I believe everyone deserves to die a good death. I didn’t really understand what that meant until I held my mother’s hand as she succumbed to pancreatic cancer 3 years ago. In my grief and exhaustion later that day, while eating at a dear friend’s home, she commented that my mother had a “good death”. She could actually say this after spending all night with me the night before washing out my mother’s nightgown time after time, singing to her when I couldn’t, and just sitting with her so I could get a few hours sleep. How could her death be good, I thought? She didn’t live past the age of 72, young by today’s standards. She had a particularly painful form of cancer and required such a high amount of pain medication that even her experienced hospice nurses told me they had never had a patient that needed such intense pain management.

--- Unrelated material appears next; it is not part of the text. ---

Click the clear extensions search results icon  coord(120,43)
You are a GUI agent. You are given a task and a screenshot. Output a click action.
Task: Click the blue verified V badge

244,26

As I thought back over the last 6 months I realized she was right. My mother was able to express her wishes in a living will, she entered hospice and was able to spend her last months at home, being taken care of alternately by her 4 children and dear friends.
I suppose if we thought about it, we would all have our own idea of what a “good death” is. Does living a “good life” insure we’ll have a “good death”? No, I’m sure this is not the case. Is it going suddenly, with no pain? Or is it more desirable to have the fore knowledge so that one is able to make things right?
All of these questions were brought to mind as a friend of mine died of brain cancer earlier today. Did she have a good death? I don’t know. I do know that she was cheerful and upbeat as she tirelessly attended all of her son’s musical performances, even going on a recent trip to New York City for a competition. Two weeks before she died she spent the entire day volunteering at a music festival hosted by our children’s high school choral group. She gave up her usual mid-day rest so as to not miss a minute.
In the last few moments of my mother’s life, I held one hand while her closest friend held the other. I kissed her forehead while saying the names of each member of our extended family and told her they loved her. Then she took her last breath. This, I believe, was a good death.